I think EHI's CCIO Campaign has the potential to help NHS embrace the power of information at the point of decision making by the decision makers and care providers. Information Technology in the NHS is constantly bringing many new clinical tools to the work environment of the end users and clinicians, but so far there are only a few Clinical Champions who are embracing these and leading the way.
Successful Healthcare Information technology (HIT) projects demand significant involvement and leadership from all Clinicians, ultimately they are the beneficiaries along with the patients they care for in impacting the care delivery and outcomes. In every healthcare organization there are many projects and often there are significant key roles played by administrators/managers etc, but the impact of a successful HIT project is totally different when that key role is played by a clinician assuming the role of a champion.
Many clinicians are interested in playing key roles in HIT projects, but I feel, not every clinician will make a good champion. Good Clinical Champion needs skills with a strong focus on people, policy and process, they need to come into the role with an open mind to learn from other stakeholders and lead.
I wish EHI and NHS every success in the CCIO campaign.
Clinically experienced managers must be deeply involved in choosing and managing information systems. CCIOs could help ensure the right technology decisions for clinicians are made during procurement, and can follow on to assist with clinically relevant implementation and to drive adoption among clinical users.
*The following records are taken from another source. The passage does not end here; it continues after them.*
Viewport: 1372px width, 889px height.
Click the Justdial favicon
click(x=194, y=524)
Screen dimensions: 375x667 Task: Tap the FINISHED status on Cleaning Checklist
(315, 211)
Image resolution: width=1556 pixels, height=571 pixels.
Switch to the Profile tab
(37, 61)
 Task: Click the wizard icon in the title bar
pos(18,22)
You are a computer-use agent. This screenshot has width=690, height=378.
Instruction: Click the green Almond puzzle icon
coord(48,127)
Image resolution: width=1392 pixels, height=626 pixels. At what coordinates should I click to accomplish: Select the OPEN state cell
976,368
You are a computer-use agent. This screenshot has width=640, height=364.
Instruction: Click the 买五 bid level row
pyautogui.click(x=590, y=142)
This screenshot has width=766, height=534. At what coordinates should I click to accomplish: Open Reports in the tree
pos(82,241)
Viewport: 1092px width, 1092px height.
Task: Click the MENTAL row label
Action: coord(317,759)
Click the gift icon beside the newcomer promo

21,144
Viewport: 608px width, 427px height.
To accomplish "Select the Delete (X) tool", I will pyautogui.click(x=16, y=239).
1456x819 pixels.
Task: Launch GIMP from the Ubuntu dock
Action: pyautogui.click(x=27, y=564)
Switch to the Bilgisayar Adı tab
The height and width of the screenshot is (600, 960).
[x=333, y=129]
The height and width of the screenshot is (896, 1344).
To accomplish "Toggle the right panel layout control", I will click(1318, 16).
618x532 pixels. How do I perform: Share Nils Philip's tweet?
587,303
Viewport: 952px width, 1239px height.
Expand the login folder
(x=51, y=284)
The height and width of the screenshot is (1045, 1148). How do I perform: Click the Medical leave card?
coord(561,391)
When plans for the vision of the future of healthcare in the UK were recently announced, one of its central aims would be to bring NHS resources and decision-making ‘as close to the patient as possible’, with the overriding objective of improving the quality of the patient experience and the quality of the way in which that experience is delivered.
With this in mind, it is crucial that the current architecture for health informatics in the UK is organised around these changes, starting sooner rather than later. Improving it is a collective responsibility; for clinicians, for NHS management, for back office suppliers, and, most of all, for patients, if we are to achieve the Nirvana of having the right information, in the right place and at the right time.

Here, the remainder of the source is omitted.